[Stored records]
------------------------------------------------------------------------

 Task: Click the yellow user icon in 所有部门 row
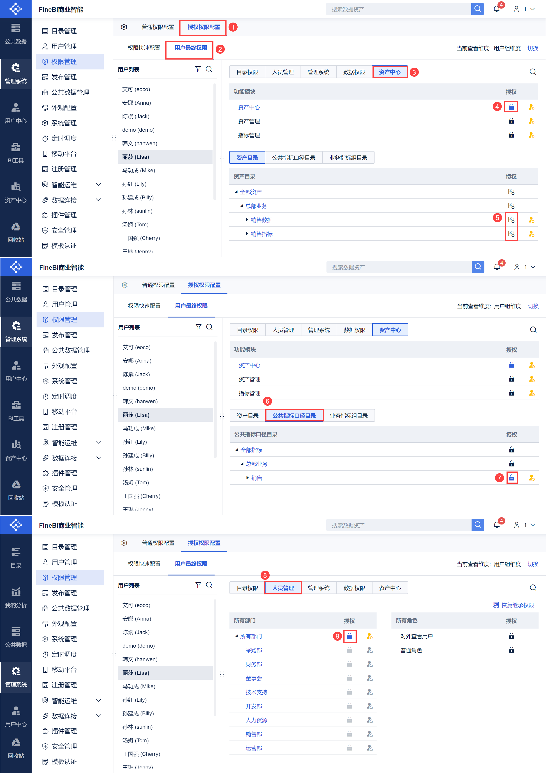point(370,636)
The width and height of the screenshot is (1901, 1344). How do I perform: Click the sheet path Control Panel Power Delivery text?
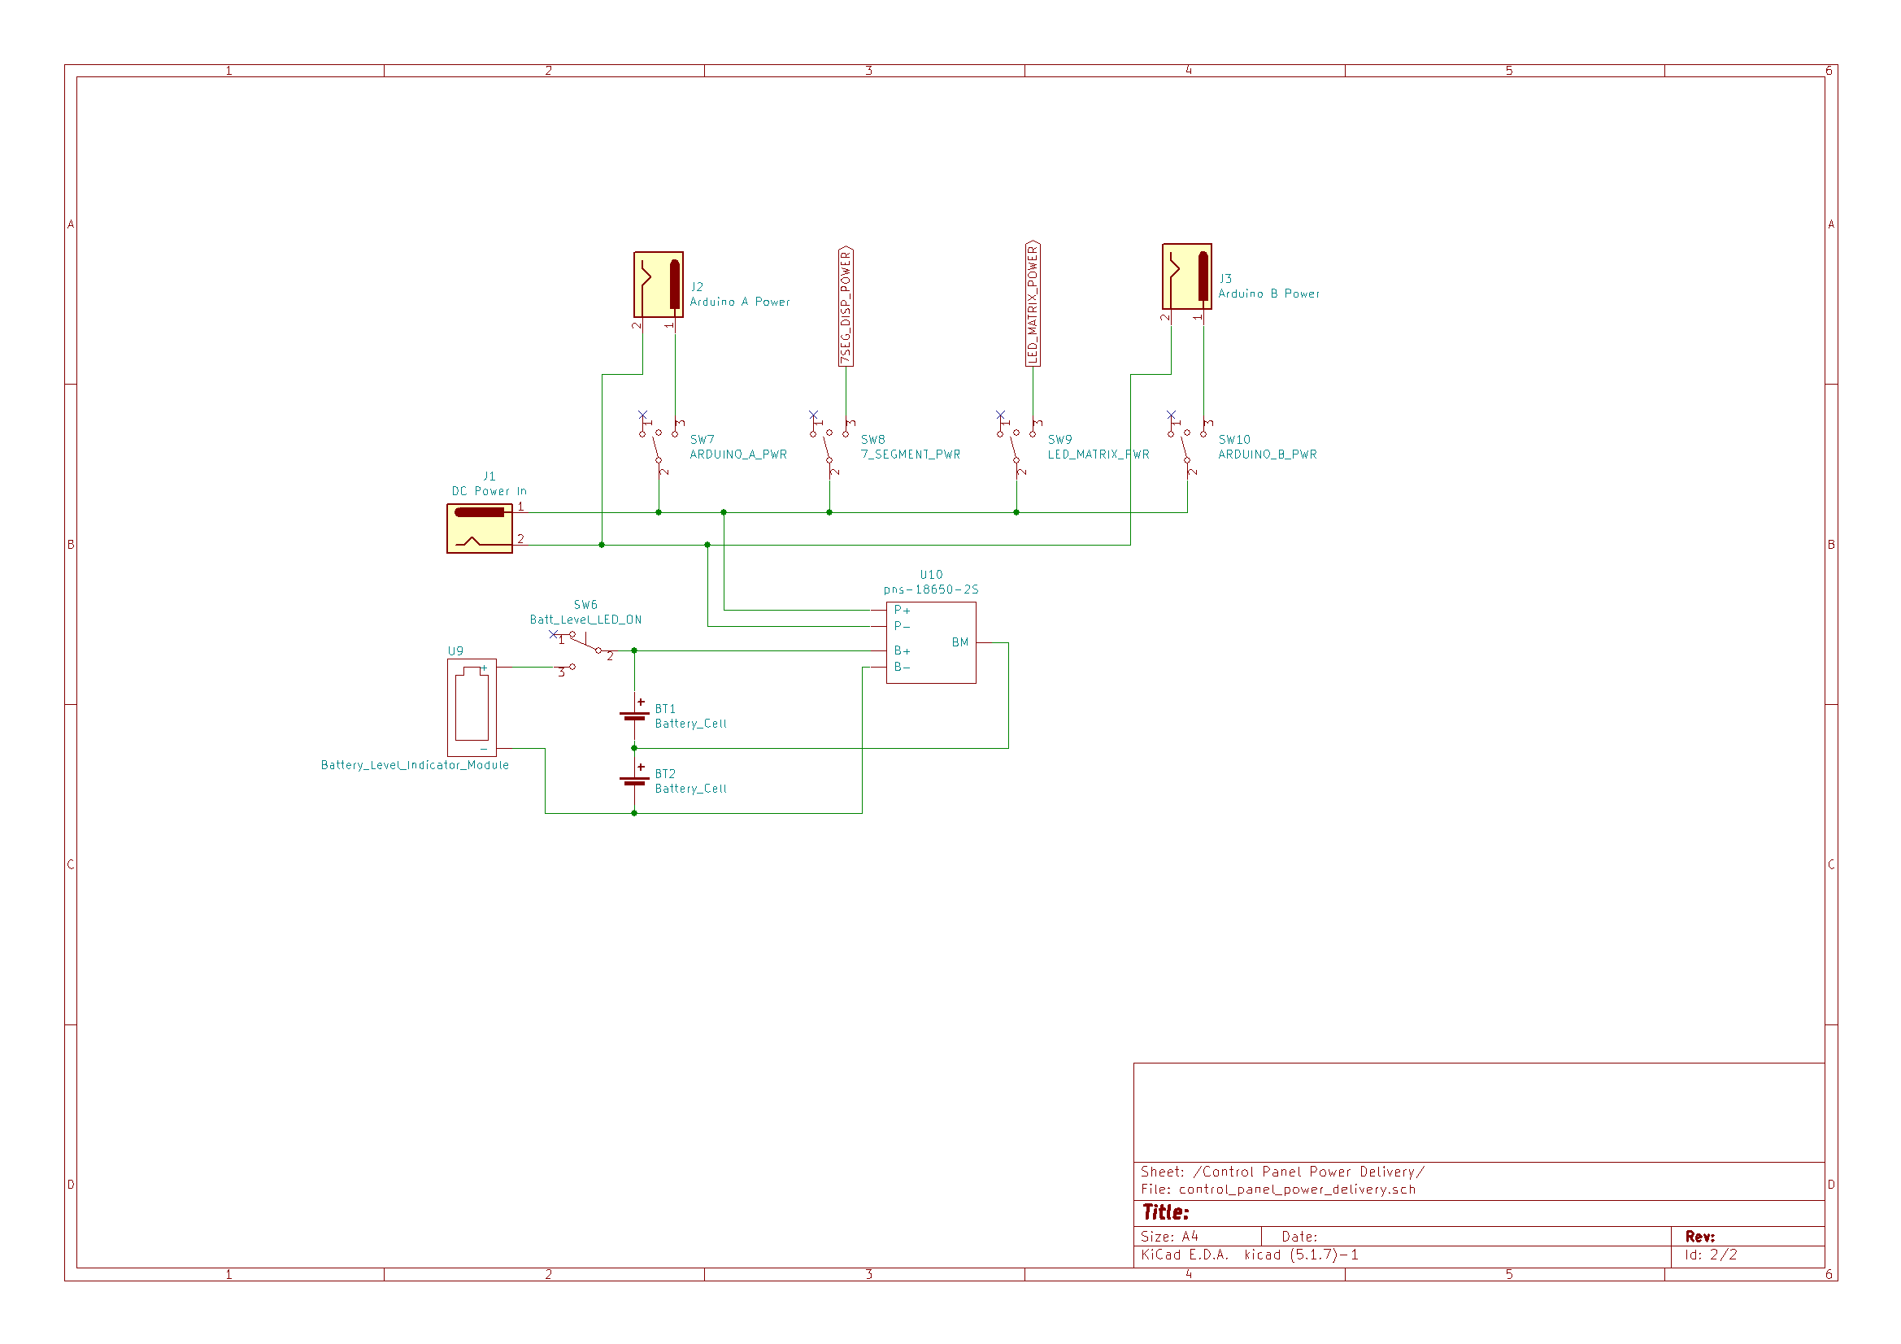pos(1282,1171)
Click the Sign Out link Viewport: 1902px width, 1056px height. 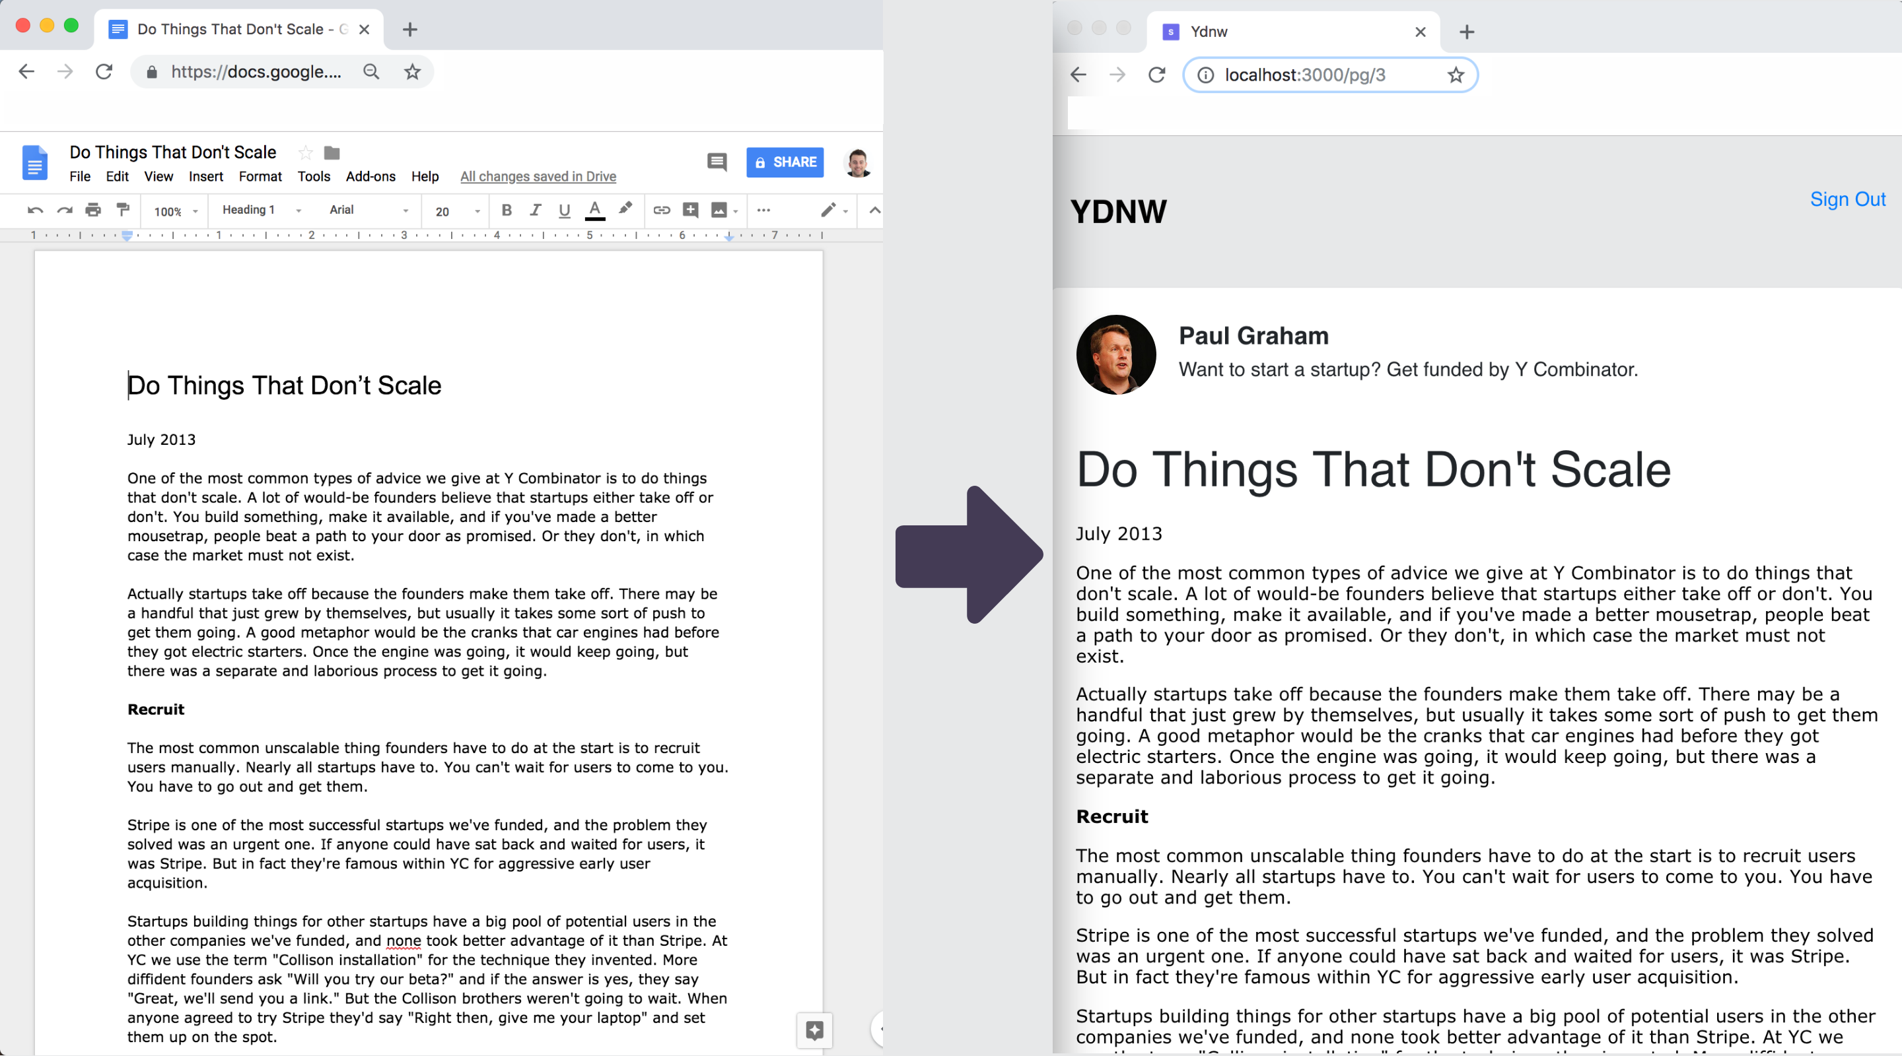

------------------------------------------------------------------------

* BRIEF *
Your answer should be every line above, written out exactly, with no pictures.

* COMPLETED EXERCISE *
 Task: Click the yellow user icon in 所有部门 row
point(370,636)
The width and height of the screenshot is (1901, 1344). How do I perform: Click the sheet path Control Panel Power Delivery text?
pos(1282,1171)
Click the Sign Out link Viewport: 1902px width, 1056px height. 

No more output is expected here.